NASA Metadata Tagging Addendum

SPD-41a requires metadata fields that validate the scientific conclusions of publications. Metadata should:

  • Be robust, meet standards, and clearly and explicitly describe the data.
  • Have replicability and/or can be combined in different settings.
  • Include information on how the data were collected (e.g. which equipment/instruments were used).
  • Include information on which variables/parameters were included in this dataset.

Accompanying Documentation

When creating your data, in addition to adding metadata, it is a best practice to create a document that users can refer to. The document can be done as a README file, a user guide, or even a quick start (or all three).

README and other documentation files can include information such as:

  • Contact information
  • Information about variables
  • Information about uncertainty
  • Data collection methods
  • Versioning and license references
  • Information about the structure and file naming of the data
  • References to publications that describe the dataset and/or it's processing

The intent is to help users quickly understand how they might use the data and to answer any commonly asked questions about your data. You can read more information and view a README template along with an example (particularly relevant for the medical sciences) at this Harvard Medical School website.

Data Versioning Guidelines

Establish a versioning schema for your data. This is a method for keeping track of iterations of data that features track changes and the ability to revert to a previous revision.

Proper versioning generates a changed copy of a data object that is uniquely labeled with a version number. This enables users to track changes and correct errors.

Proper versioning preserves data quality and provenance (the origin, history, and processing steps that lead to the dataset) by:

  • Providing a record of traceability from the data's source through all aspects of its transmission, storage, and processing to its final form.
  • Saving data files at key steps along the way.
  • Aiming for downstream verification/validation of original findings.

Making the Data Reusable Through Licensing

Image source: xkcd.com


Data is the intellectual property of the researcher(s), or possibly of their funder(s) or supporting institution(s).
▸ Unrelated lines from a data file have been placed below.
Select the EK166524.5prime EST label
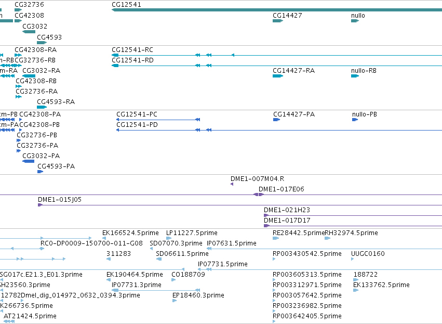Screen dimensions: 442x324 click(x=130, y=233)
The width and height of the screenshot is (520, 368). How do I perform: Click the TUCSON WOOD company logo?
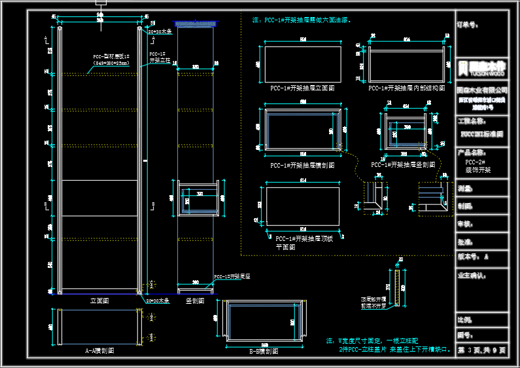tap(482, 68)
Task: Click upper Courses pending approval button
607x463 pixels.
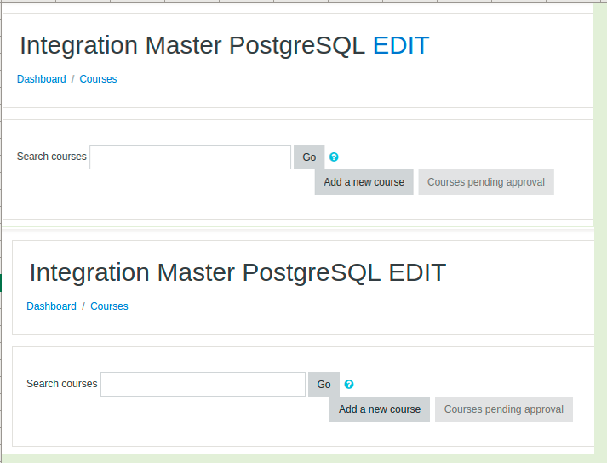Action: click(486, 182)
Data is intellectual property, but that does not mean it cannot be used by other researchers (with appropriate attribution).

"By applying a license to your work, you make clear what others can do with the things you're sharing, and also the conditions under which you're providing them (like cite you). You can also require others who copy your work to do things in return."

Open Science Knowledge Base


If you don't license your work, others can’t/shouldn’t re-use it - even if you want them to. As mentioned previously in this module, a license is a legal document that tells users how they can use the dataset. It is important to understand the licensing conditions of a dataset before data reuse to avoid any copyright infringement or other intellectual property issues.

A dataset without a license does not mean that the data is open; using a licenseless dataset is not ethical. Contacting the data creator and getting explicit permission, while suggesting they apply a license, is the best path forward.

Understanding when and where the license applies is crucial. For example, data created using US Government public research funds is, by default, in the public domain. However, that only applies to the jurisdiction of the United States. In order for this to apply internationally, data creators need to select an open license.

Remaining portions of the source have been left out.